Соглашение № 14.579.21.0013
в рамках мероприятия 1.3 ФЦП «Исследования и разработки по приоритетным направлениям развития научно-технологического комплекса России на 2014 - 2020 годы».
№ госрегистрации – 114082840014
Соглашения о предоставлении субсидии: № 14.579.21.0013 от 05.06.2014 г.
Тема: «Разработка конкурентоспособной технологии получения L-молочной кислоты без промежуточного образования солей на основе использования рекомбинантных штаммов дрожжей»
- 1. Цель проекта
Целями выполнения работ являются:
Разработка масштабируемого лабораторного процесса получения L- молочной кислоты на основе рекомбинантного штамма – продуцента дрожжей Shizosaccharomyces pombe с ферментацией при низких значениях рН без промежуточного образования солей молочной кислоты
- 2. Основные результаты проекта
1) Разработаны вектора для исследования свойств L-лактатдегидрогеназ различного происхождения в клетках S.pombe. В полученные вектора клонированы гены лактатдегидрогеназ и созданы репликативные плазмиды pCMV-loxKm-ARS-bov, pCMV-loxKm-ARS-sap, pCMV-loxKm-ARS-rhiz, pCMV-loxKm-ARS-pla, pCMV-loxKm-ARS-pen. Подобраны условия для эффективной трансформации плазмид в клетки выбранных штаммов S. pombe, эффективность которой составила 1*104. Получены штаммы S.pombe, содержащие экспрессионные репликативные плазмиды с различными генами L-лактатдегидрогеназ из организмов: Bos taurus, Homo sapiens, Rhizopus oryzae, Lactobacillus plantarum, Lactobacillus pentosus. Наличие генов лактатдегидрогеназ в полученных штаммах подтверждено методом ПЦР.
2) Проведено изучение кинетических характеристик реакций, катализируемых различными L-лактатдегидрогеназами. Выявлено, что наилучшими кинетическими характеристиками обладают лактатдегидрогеназы из R. oryzae, L. plantarum, L. pentosus.
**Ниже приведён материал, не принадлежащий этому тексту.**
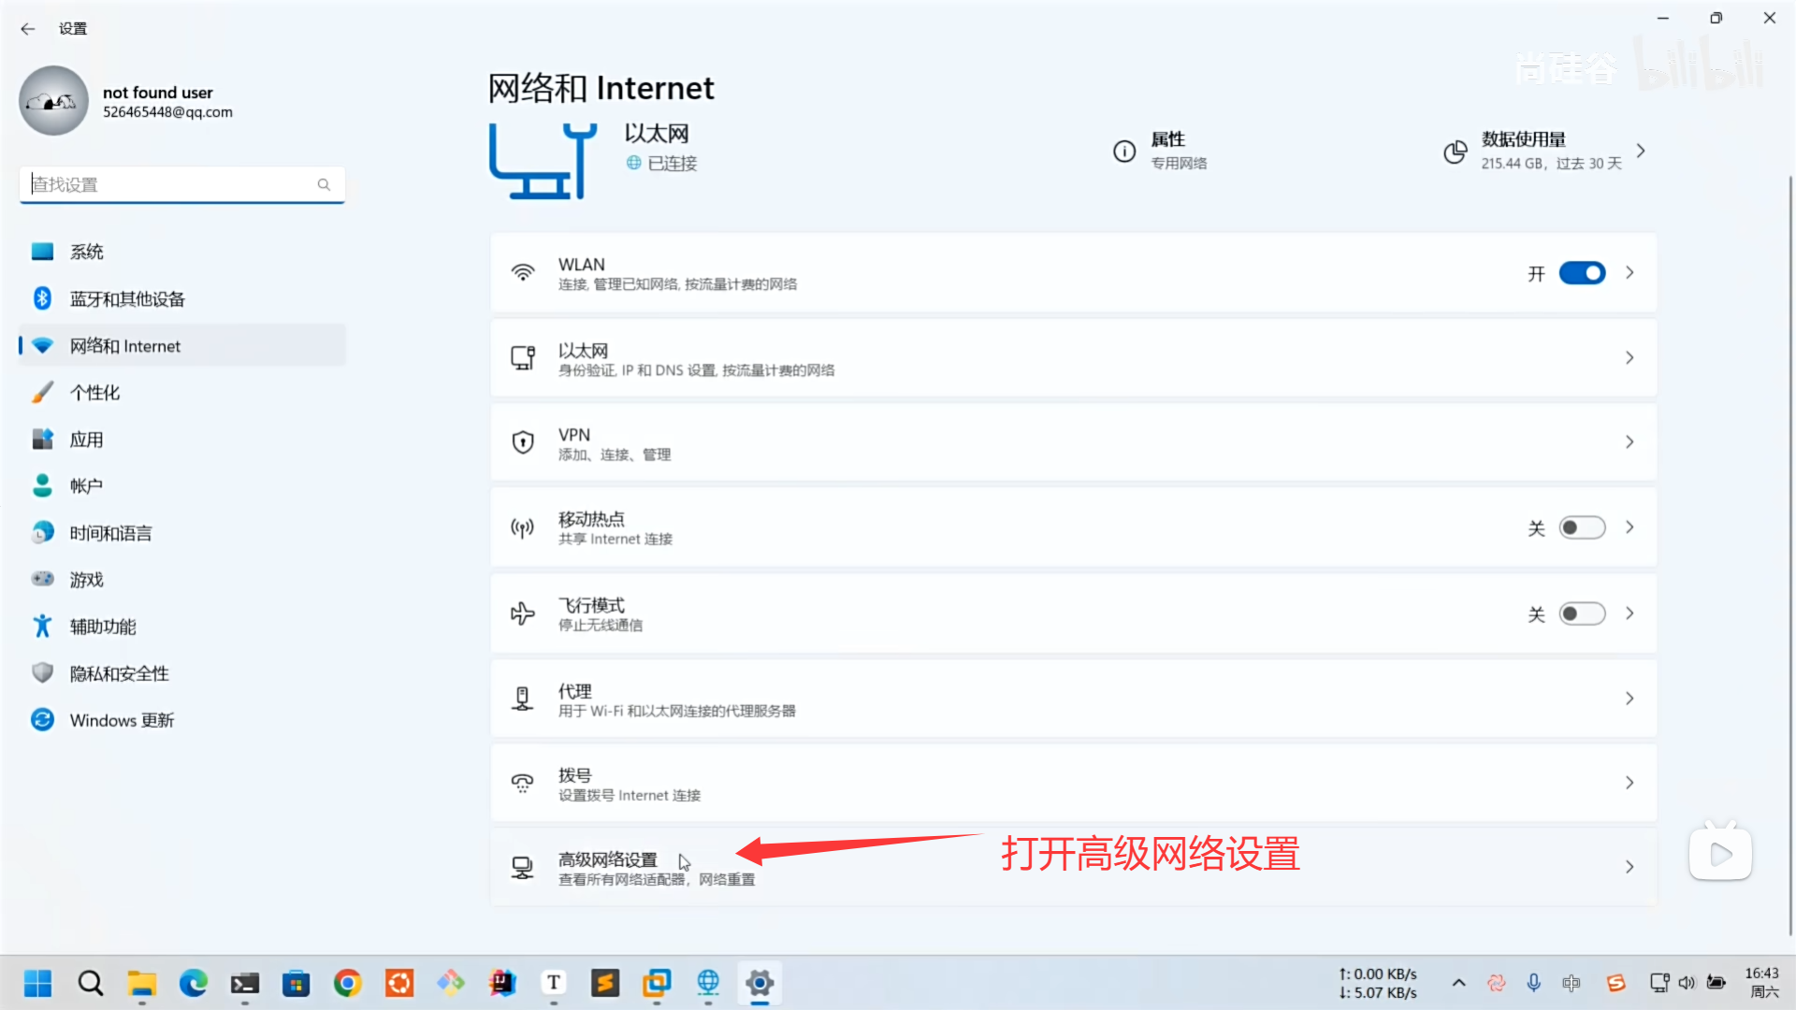
Task: Click the Windows 更新 sync icon
Action: point(42,719)
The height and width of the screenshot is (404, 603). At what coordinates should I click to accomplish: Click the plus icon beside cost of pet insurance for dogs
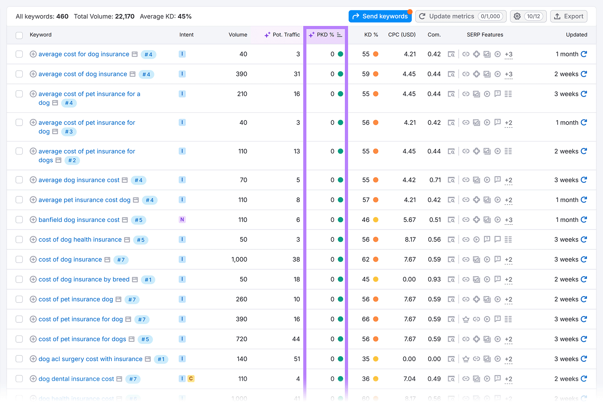point(33,339)
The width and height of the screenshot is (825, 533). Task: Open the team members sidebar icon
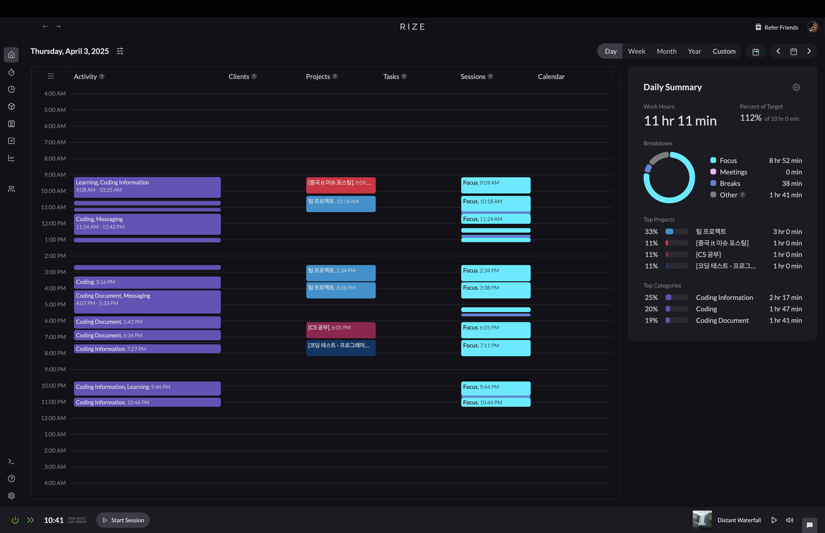point(11,189)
3) Проведена оценка каталитической активности ферментов в клетках S. pombe. Выявлено, что наилучшей каталитической активностью обладают лактатдегидрогеназы из L. plantarum, L. pentosus.
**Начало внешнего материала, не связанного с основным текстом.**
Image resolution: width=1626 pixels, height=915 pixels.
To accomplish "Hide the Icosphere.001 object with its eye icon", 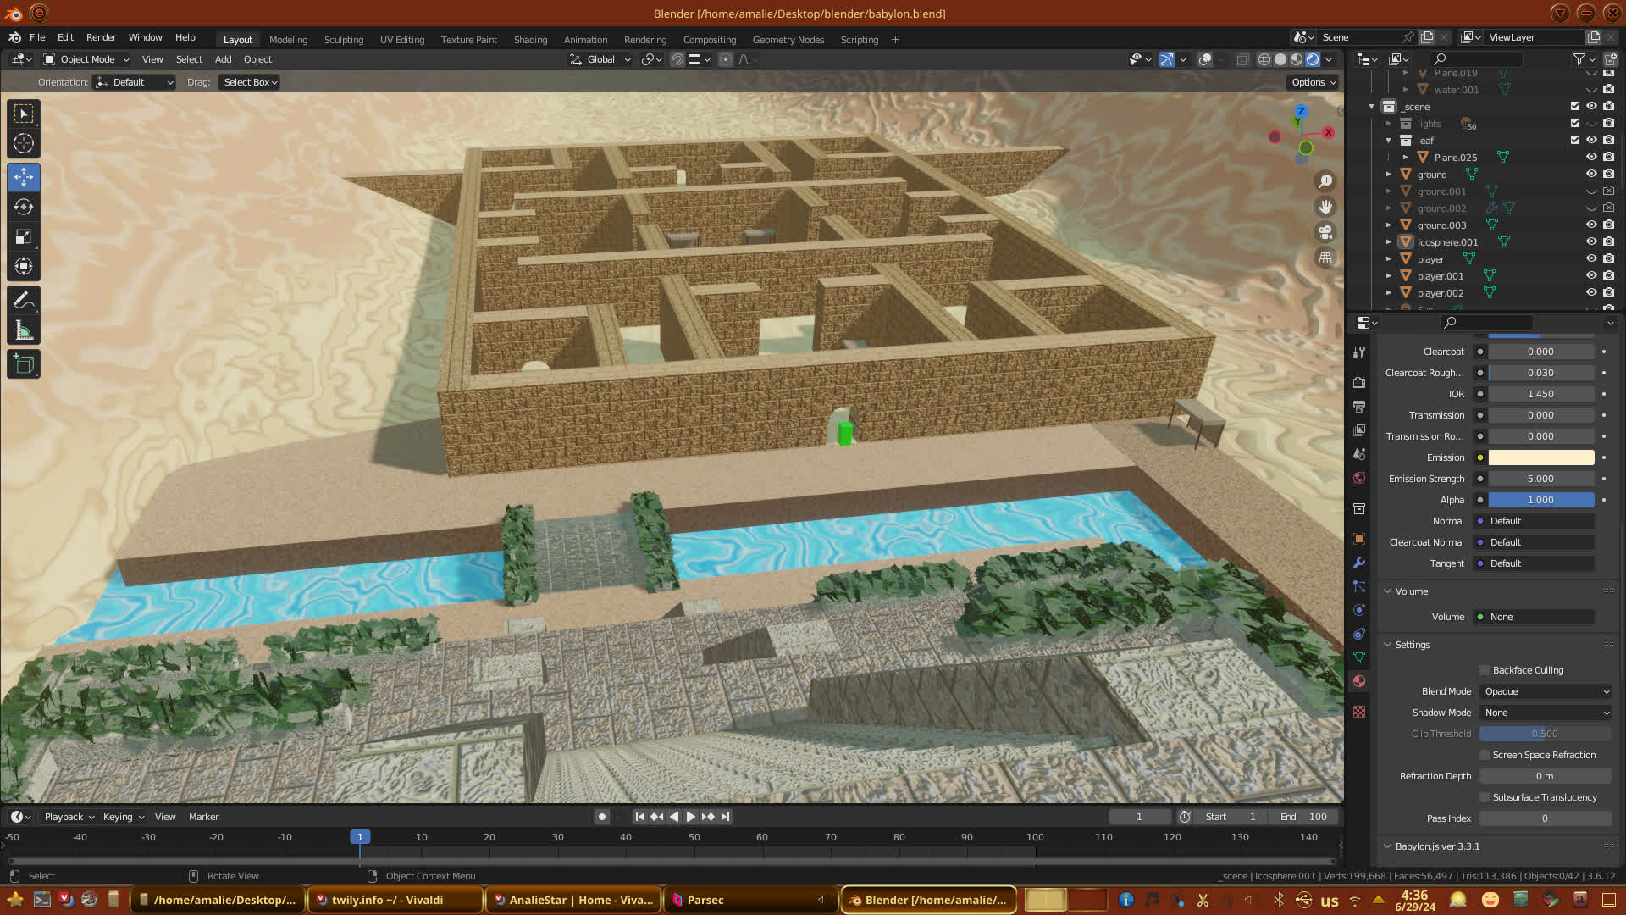I will [x=1591, y=242].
На основании сравнения активностей прямой и обратной реакции были выбраны L-лактатдегидрогеназы из L. plantarum, L. pentosus и Homo sapiens.
4) Были выбраны гены, кодирующие наиболее активные L-лактатадегидрогеназы из организмов Homo sapiens, L. plantarum, L. pentosus.
5) Был сконструирован экспрессионый интегративный вектор pCMV-loxKm-Tf2. На основе вектора pCMV-loxKm-Tf2 были получены интеграционные плазмиды pCMV-sap-Tf2, pCMV-pla-Tf2, pCMV-pen-Tf2 для эффективной трансформации генов L- лактатдегидрогеназ Homo sapiens, L.plantarum, L. pentosus в хромосому клеток S.pombe.
6) Были разработаны вектора для эффективной множественной интеграции с использованием системы Piggybac выбранного гена лактатдегидрогеназы в хромосому клеток дрожжей S. pombe.
7) Трансформацией интегративных плазмид pCMV-sap-Tf2, pCMV-pen-Tf2, pCMV-pla-Tf2, содержащих гены L-лактатдегидрогеназ Homo sapiens, L. plantarum, L. pentosus, в клетки штамма S. pombe Y-3106 методом электропорации были получены рекомбинантные штаммы S. pombe SzLac-pla, SzLac-pen, SzLac-sap (генетические особенности Tf2::ldh pla, Tf2::ldh pen, Tf2::ldh sap). Полученные штаммы SzLac-pla, SzLac-pen, SzLac-sap продуцировали молочную кислоту в количестве 71, 62 и 10,5 г/л за 72 часа ферментации, соответственно. Таким образом, наиболее продуктивным явился штамм SzLac-pla, который не являются зоопатогенными, фитопатогенными и не представляет опасности по каким-либо другим причинам, так как относятся к непатогенным микроорганизмам, и согласно международной классификации и данным АТСС относится к первому уровню биобезопасности.